Today I traveled to Kasese town (Yes 3G internet!) to do a radio show for World Malaria Day. Malaria has a huge emotional and economic impact in Uganda. It is the leading cause of death in Uganda. In fact 90% of all malaria cases are in sub-saharan Africa. In a recent survey published, an estimated 25% of Ugandan’s income is spent on treatment for malaria. Where I live the number one thing to prevent malaria is to simply sleep under a mosquito net. I religiously tuck my net around my bed every night. This is admittedly to keep not only mosquitoes but also the mice and other insects that roam freely around my house out of my bed.
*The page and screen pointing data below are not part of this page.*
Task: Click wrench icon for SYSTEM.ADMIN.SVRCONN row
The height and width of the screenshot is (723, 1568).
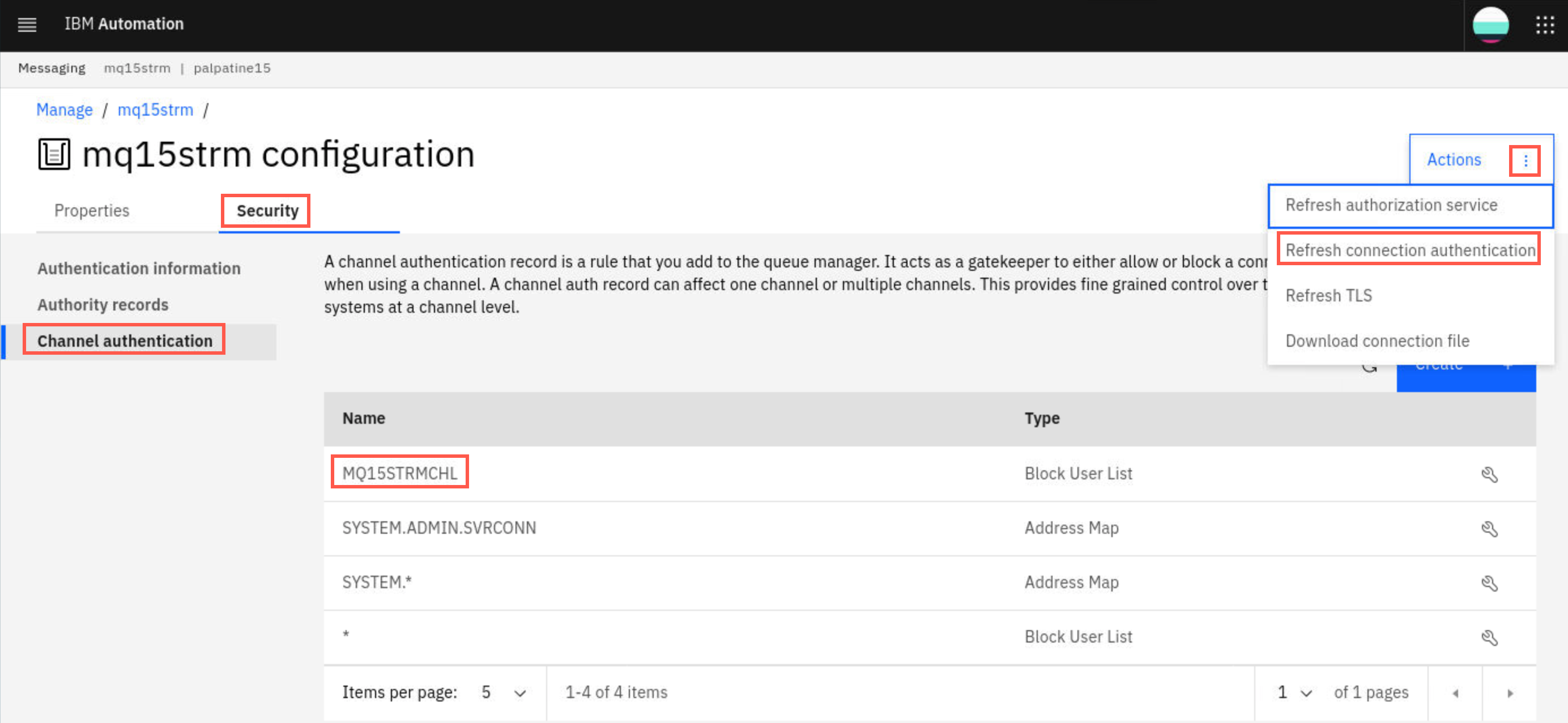Action: point(1489,528)
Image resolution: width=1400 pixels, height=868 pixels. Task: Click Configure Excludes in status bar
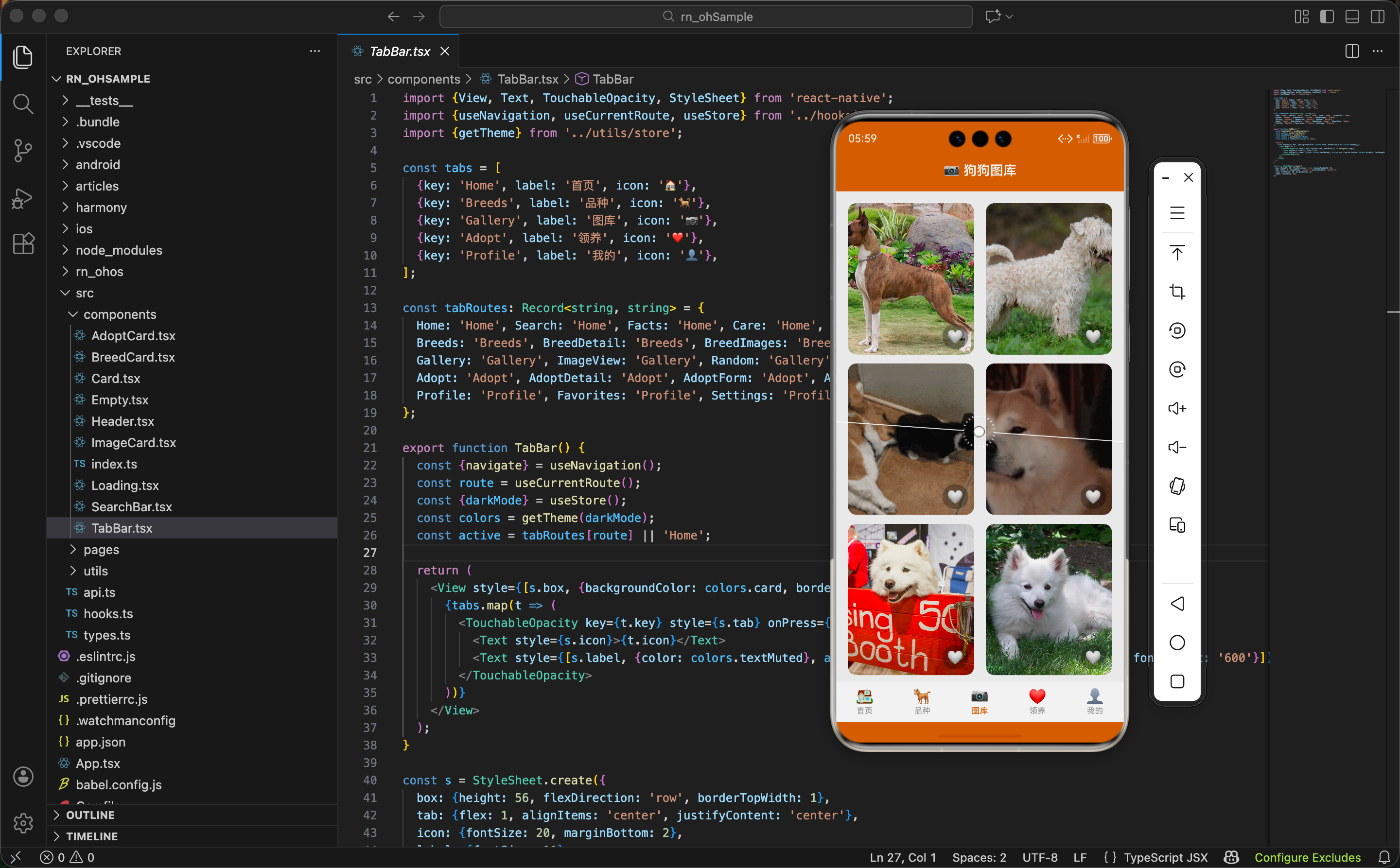coord(1307,857)
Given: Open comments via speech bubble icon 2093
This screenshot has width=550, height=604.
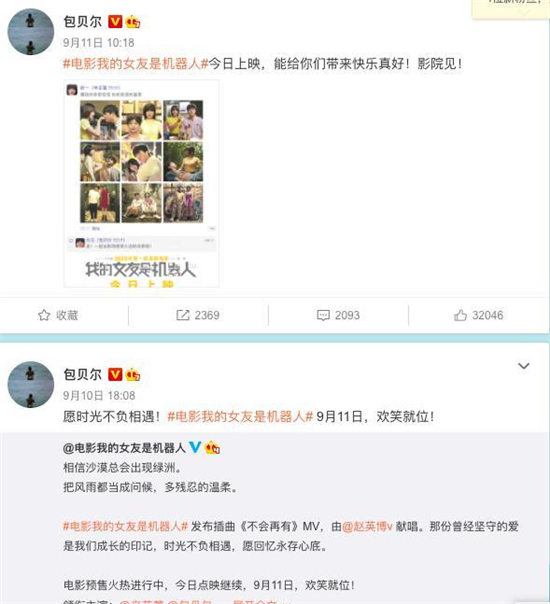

Human behavior is difficult to change. The government distributes nets for free throughout Uganda however most people use them for fishing and chicken coops. The most you can do is to provide information, incentivize healthy actions and try to stage interventions to improve the usage rate of nets. I wrote and received a small grant to put on a radio show to talk more about net usage, treatment options and to give people the opportunity to call in and ask questions. Lady J of Kasese’s Radio Messiah hosted me, a doctor from Kagando (whose mother is one of our farmers), Manasi, a radio host who works closely with Bukonzo Joint and Will, another Peace Corps volunteer in Kasese.

The doctor talked about malaria in Uganda explaining what it is, prevention, transmission and treatment. We also had people call in and ask questions. Questions ranged from, “What malaria drugs are okay to take while pregnant?” to “I heard that if you sleep under a net it makes you crazy and you start speaking incoherently and have nightmares, is this true?”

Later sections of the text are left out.